(Material for the task begins)

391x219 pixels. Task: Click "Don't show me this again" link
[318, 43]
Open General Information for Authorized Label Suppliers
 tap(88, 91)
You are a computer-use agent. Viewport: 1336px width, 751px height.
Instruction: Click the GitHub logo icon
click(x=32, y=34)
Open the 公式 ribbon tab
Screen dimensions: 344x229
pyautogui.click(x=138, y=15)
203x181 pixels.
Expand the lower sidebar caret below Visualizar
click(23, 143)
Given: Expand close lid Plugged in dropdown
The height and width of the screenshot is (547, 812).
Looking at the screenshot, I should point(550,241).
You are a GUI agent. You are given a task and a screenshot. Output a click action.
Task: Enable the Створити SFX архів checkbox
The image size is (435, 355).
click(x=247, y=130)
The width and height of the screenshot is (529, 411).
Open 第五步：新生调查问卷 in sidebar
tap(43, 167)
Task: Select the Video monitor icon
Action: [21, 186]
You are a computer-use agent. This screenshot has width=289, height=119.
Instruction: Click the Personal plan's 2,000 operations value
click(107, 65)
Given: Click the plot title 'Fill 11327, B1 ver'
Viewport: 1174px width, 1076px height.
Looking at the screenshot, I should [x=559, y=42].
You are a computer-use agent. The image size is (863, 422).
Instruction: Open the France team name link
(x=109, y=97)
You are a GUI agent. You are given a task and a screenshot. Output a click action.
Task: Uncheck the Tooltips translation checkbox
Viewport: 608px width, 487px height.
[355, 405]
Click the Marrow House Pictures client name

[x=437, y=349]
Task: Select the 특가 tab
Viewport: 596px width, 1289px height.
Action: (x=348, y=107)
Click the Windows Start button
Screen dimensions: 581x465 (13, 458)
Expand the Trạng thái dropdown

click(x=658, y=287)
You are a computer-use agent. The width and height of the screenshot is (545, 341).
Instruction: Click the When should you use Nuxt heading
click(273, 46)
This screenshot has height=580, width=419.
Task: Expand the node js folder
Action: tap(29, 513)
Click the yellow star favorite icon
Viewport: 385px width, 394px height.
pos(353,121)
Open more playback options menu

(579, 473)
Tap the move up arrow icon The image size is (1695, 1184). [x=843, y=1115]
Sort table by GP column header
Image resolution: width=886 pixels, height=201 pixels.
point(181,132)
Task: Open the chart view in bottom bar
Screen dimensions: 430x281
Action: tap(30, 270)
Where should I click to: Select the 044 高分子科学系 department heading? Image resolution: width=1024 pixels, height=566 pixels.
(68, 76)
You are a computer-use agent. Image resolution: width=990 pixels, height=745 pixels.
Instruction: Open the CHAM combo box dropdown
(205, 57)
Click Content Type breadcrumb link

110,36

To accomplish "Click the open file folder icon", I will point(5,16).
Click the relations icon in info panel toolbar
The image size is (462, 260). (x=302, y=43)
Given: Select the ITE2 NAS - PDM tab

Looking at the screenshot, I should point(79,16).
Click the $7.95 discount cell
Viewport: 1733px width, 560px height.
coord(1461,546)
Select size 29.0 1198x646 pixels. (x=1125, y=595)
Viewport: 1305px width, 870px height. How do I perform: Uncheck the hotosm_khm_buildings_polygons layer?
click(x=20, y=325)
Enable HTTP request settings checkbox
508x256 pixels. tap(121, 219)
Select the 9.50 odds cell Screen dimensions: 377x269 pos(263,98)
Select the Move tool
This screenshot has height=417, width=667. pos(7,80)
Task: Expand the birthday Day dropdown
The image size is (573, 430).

(Material for the task ends)

• _Aim of the task_: Every line from the one that contains "Sort table by GP column header" down to and including the last line of the records above must be set down exactly, with nothing else.

• _Written answer_:
Sort table by GP column header
Image resolution: width=886 pixels, height=201 pixels.
point(181,132)
Task: Open the chart view in bottom bar
Screen dimensions: 430x281
Action: tap(30, 270)
Where should I click to: Select the 044 高分子科学系 department heading? Image resolution: width=1024 pixels, height=566 pixels.
(68, 76)
You are a computer-use agent. Image resolution: width=990 pixels, height=745 pixels.
Instruction: Open the CHAM combo box dropdown
(205, 57)
Click Content Type breadcrumb link

110,36

To accomplish "Click the open file folder icon", I will point(5,16).
Click the relations icon in info panel toolbar
The image size is (462, 260). (x=302, y=43)
Given: Select the ITE2 NAS - PDM tab

Looking at the screenshot, I should point(79,16).
Click the $7.95 discount cell
Viewport: 1733px width, 560px height.
coord(1461,546)
Select size 29.0 1198x646 pixels. (x=1125, y=595)
Viewport: 1305px width, 870px height. How do I perform: Uncheck the hotosm_khm_buildings_polygons layer?
click(x=20, y=325)
Enable HTTP request settings checkbox
508x256 pixels. tap(121, 219)
Select the 9.50 odds cell Screen dimensions: 377x269 pos(263,98)
Select the Move tool
This screenshot has height=417, width=667. pos(7,80)
Task: Expand the birthday Day dropdown
The image size is (573, 430).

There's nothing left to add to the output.